Video Relay Service and IP-Based Relay Service may offer the most promise, the report said (http://xrl.us/bk8pn9). SMS-based techniques such as National SMS Relay Center also could offer an interim solution. Via the national relay center, SMS messages are sent to a centralized location that would provide a voice connection to the appropriate 911 call center. But all proposals have limitations, the report said: If any of the technologies are adopted, “subscribers will need to be educated that any interim solution will have limitations and restrictions."
SMS to 911 “continues to have serious issues and limitations” and would have “significant impacts to wireless network infrastructure and to the emergency services networks,” the report said. Interim solutions based on real-time text “are not feasible as interim solutions” since they require an IP Multimedia Subsystem (IMS) subsystem and the “IMS subsystem is not widely deployed, is not likely to be deployed on 3G systems, will not be deployed on 2G systems, and is not supported by the mobile devices currently being used by the subscribers,” the report said.

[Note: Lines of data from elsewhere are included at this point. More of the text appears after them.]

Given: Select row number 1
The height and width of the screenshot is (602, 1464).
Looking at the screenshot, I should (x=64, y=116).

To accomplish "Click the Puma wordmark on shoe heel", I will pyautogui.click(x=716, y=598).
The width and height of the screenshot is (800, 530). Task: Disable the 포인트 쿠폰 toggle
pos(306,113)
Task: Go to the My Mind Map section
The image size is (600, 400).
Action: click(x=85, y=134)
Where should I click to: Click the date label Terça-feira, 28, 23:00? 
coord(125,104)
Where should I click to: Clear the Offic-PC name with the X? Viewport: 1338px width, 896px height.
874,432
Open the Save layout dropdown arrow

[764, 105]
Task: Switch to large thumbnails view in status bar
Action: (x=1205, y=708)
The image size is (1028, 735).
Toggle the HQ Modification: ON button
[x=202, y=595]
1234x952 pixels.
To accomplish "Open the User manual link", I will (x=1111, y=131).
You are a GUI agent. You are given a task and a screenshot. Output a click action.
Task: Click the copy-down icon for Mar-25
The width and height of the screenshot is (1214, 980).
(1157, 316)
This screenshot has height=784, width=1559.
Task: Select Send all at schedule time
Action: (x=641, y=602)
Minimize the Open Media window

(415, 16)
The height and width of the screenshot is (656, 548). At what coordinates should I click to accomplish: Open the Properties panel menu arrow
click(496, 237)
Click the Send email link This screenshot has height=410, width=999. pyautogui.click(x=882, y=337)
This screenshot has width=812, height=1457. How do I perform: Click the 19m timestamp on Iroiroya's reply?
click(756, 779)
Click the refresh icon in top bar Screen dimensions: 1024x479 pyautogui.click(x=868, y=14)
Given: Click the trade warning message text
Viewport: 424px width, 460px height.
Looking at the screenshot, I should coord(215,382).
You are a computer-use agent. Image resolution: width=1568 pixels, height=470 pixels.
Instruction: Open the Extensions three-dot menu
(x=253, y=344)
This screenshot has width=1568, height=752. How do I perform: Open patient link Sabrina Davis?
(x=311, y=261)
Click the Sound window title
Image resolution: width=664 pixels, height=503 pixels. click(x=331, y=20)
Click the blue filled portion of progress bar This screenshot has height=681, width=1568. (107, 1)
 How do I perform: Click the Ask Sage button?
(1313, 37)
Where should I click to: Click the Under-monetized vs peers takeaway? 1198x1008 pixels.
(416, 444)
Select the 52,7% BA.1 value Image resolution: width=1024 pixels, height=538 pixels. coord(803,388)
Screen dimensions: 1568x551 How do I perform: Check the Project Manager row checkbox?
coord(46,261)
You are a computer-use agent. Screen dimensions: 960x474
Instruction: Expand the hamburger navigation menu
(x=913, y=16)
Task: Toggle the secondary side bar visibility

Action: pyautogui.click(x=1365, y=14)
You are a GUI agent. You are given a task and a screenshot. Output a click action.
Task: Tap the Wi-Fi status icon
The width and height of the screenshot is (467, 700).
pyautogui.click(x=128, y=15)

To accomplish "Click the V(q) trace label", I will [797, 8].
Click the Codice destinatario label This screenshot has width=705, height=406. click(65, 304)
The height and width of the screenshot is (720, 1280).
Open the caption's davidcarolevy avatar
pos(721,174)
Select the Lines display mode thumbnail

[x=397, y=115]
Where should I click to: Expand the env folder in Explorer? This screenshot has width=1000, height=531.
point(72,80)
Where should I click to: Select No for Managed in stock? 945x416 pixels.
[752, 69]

Instant Messaging (IM) as offered by Google, AOL, Yahoo and others also wouldn’t work, the report said. “None of these services currently support emergency messaging so additional development would be required by these third party IM service providers and by the PSAP systems.” Technology based on communications through American Sign Language over video wouldn’t work because PSAP’s aren’t equipped to handle such calls, the report said.